### Records provided ###

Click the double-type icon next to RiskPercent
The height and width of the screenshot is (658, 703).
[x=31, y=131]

###
### Records provided ###

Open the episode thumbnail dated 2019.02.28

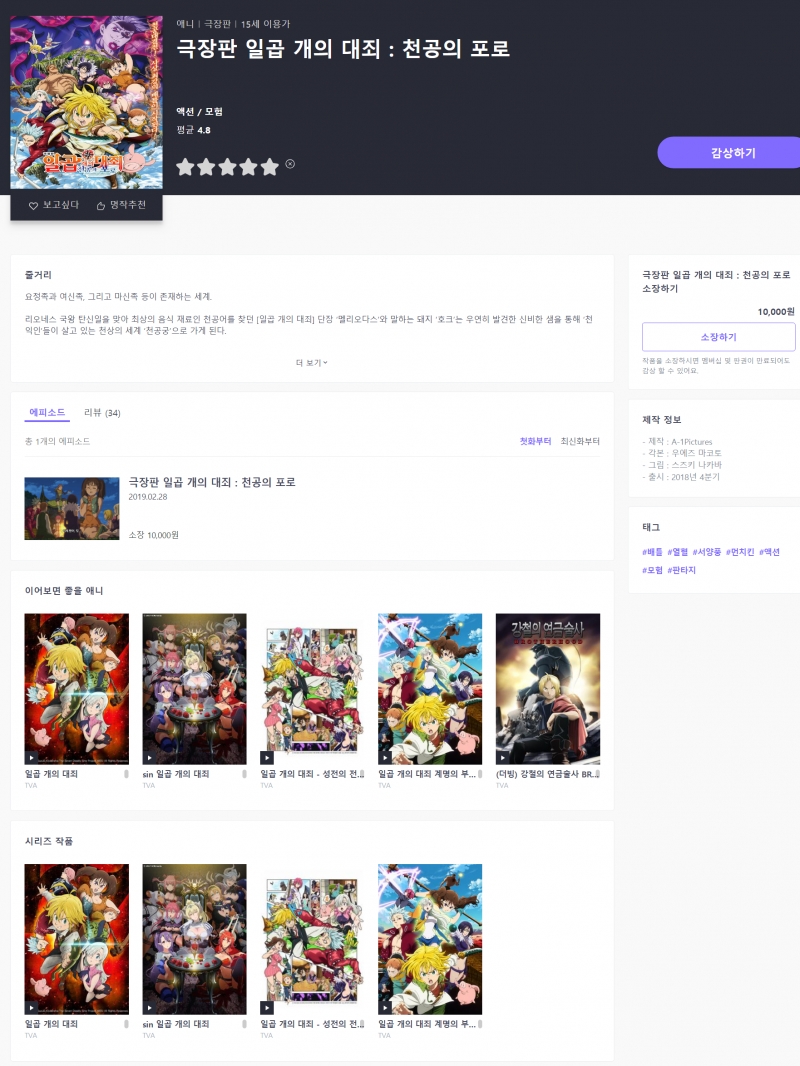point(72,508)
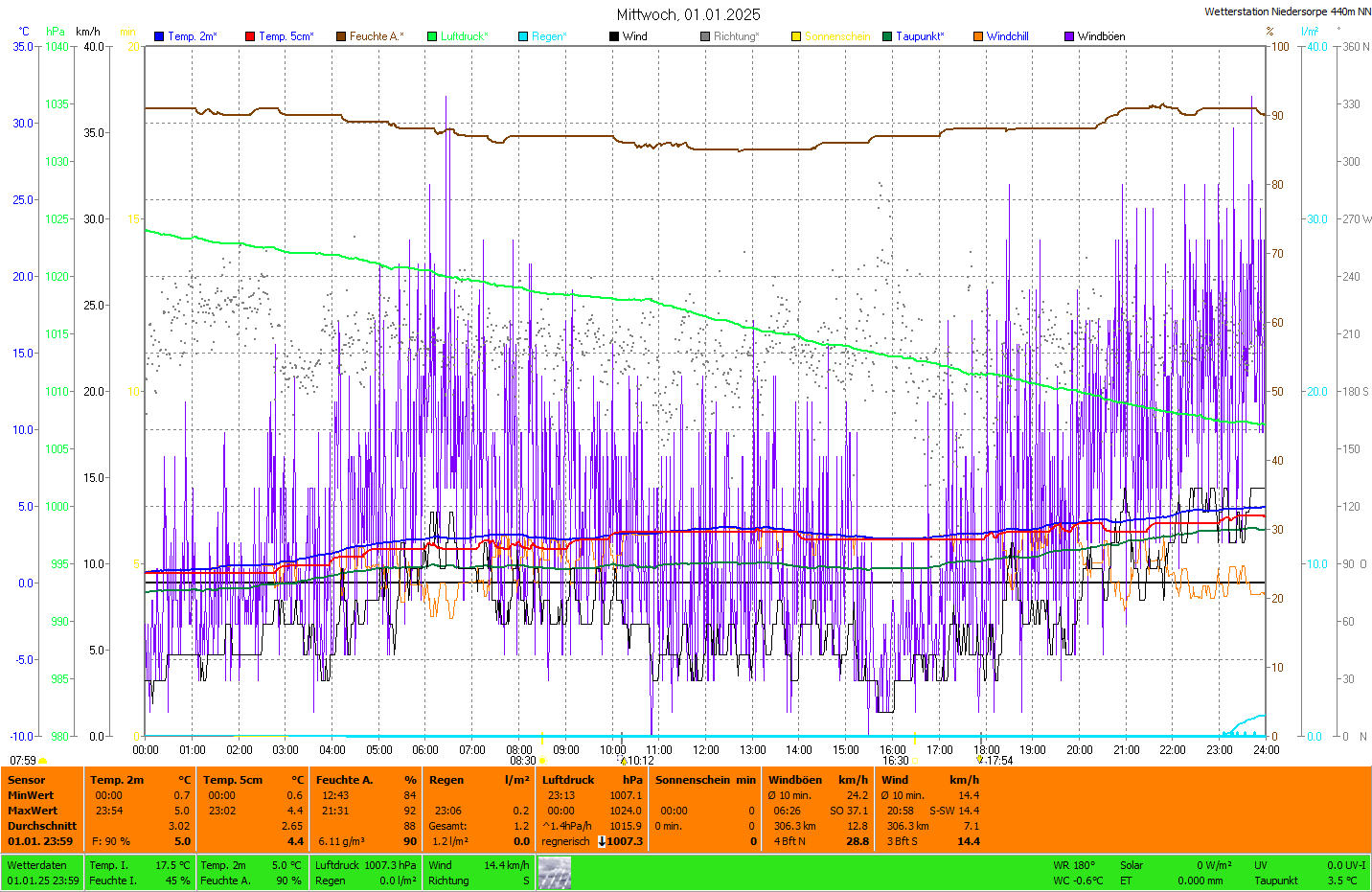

###
### Records provided ###

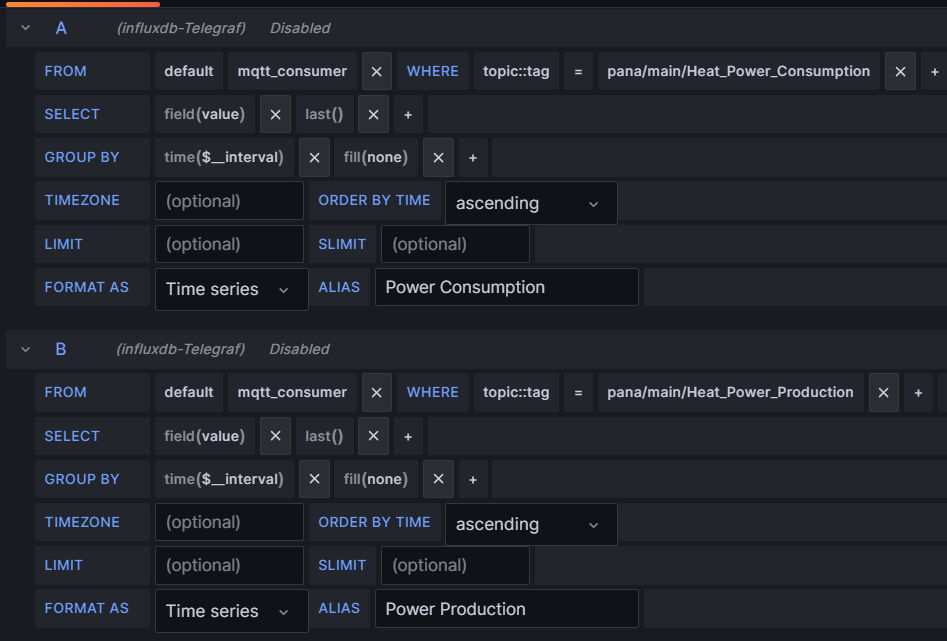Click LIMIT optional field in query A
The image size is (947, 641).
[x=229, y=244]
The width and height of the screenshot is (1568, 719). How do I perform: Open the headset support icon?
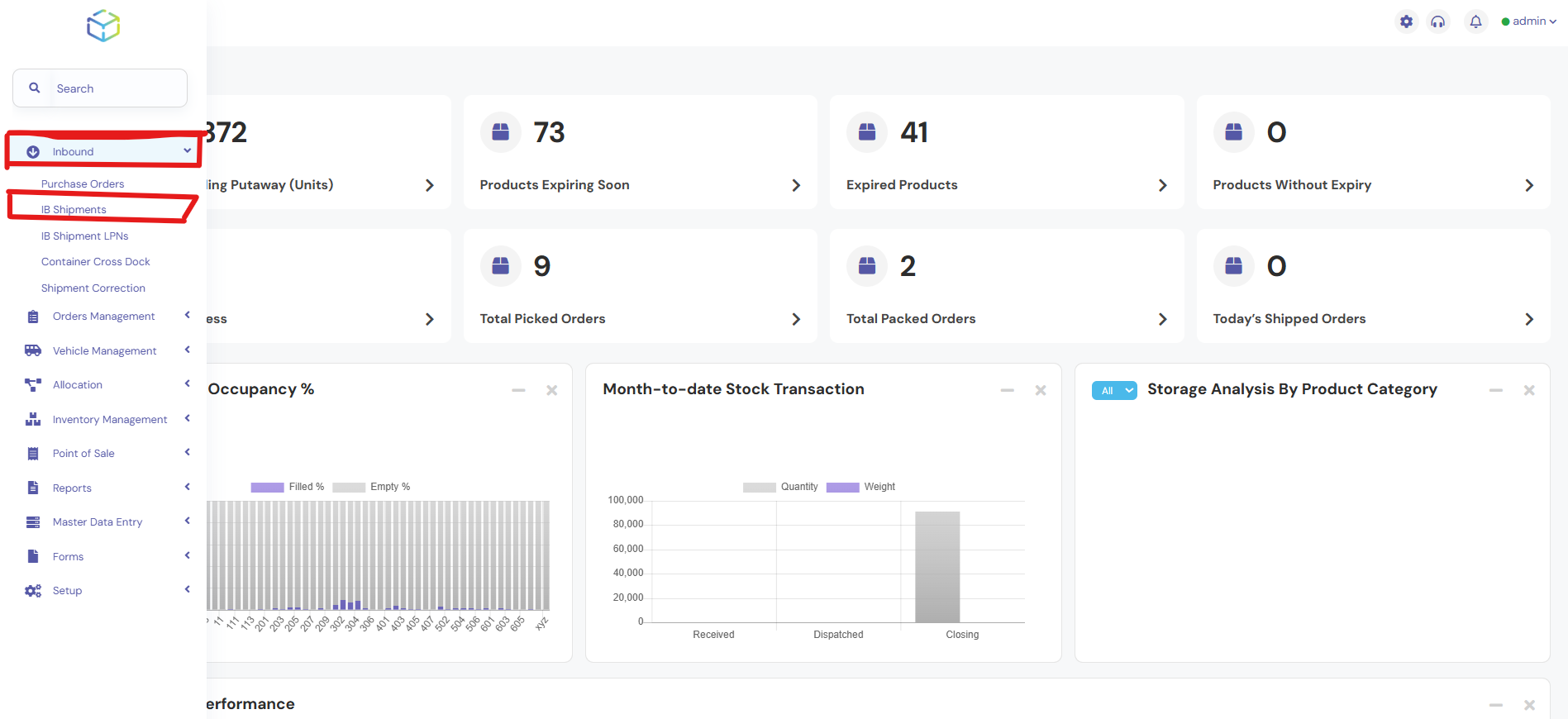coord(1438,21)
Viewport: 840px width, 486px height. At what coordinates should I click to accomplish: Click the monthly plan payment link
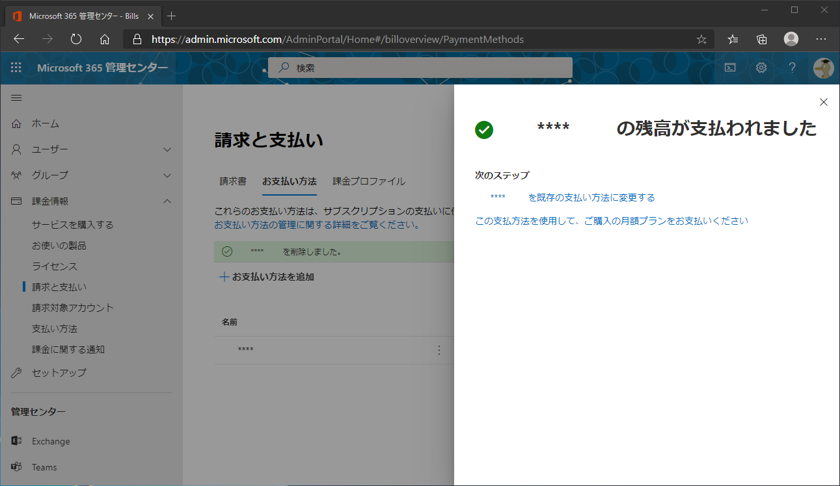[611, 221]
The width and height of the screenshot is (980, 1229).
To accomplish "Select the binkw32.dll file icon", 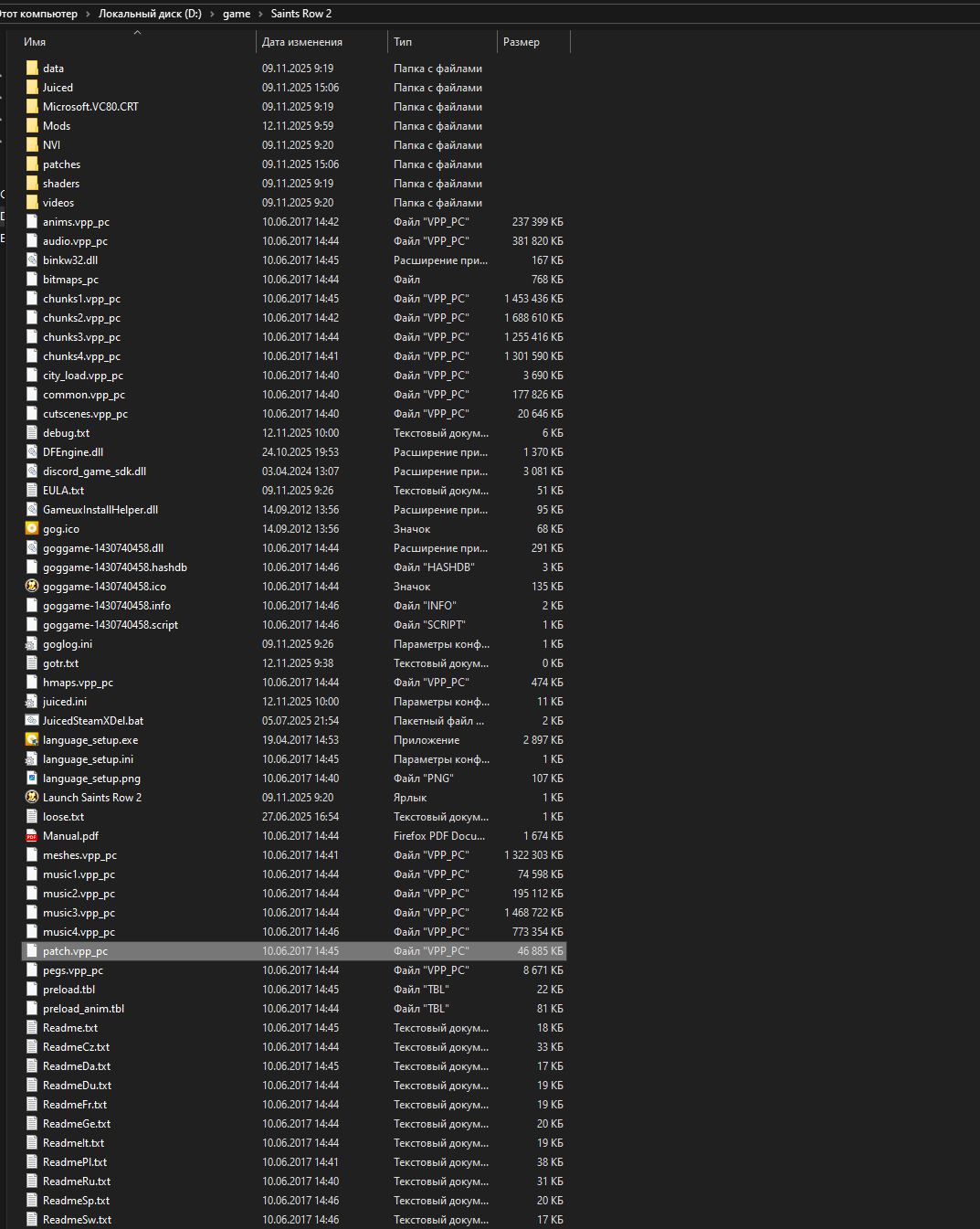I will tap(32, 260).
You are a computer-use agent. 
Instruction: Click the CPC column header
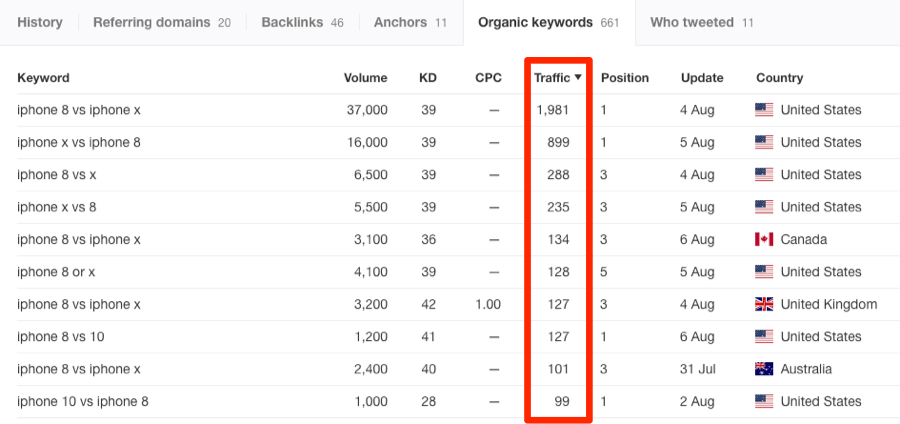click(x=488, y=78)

###

Problem details:
In the listing above, find the line with "The width and height of the screenshot is (1568, 719)." and the line with "The width and height of the screenshot is (980, 1229).". Output both, plus every line between them, and no pictures.

Output:
The width and height of the screenshot is (1568, 719). How do I perform: Open the headset support icon?
coord(1438,21)
Viewport: 840px width, 486px height. At what coordinates should I click to accomplish: Click the monthly plan payment link
[611, 221]
The width and height of the screenshot is (980, 1229).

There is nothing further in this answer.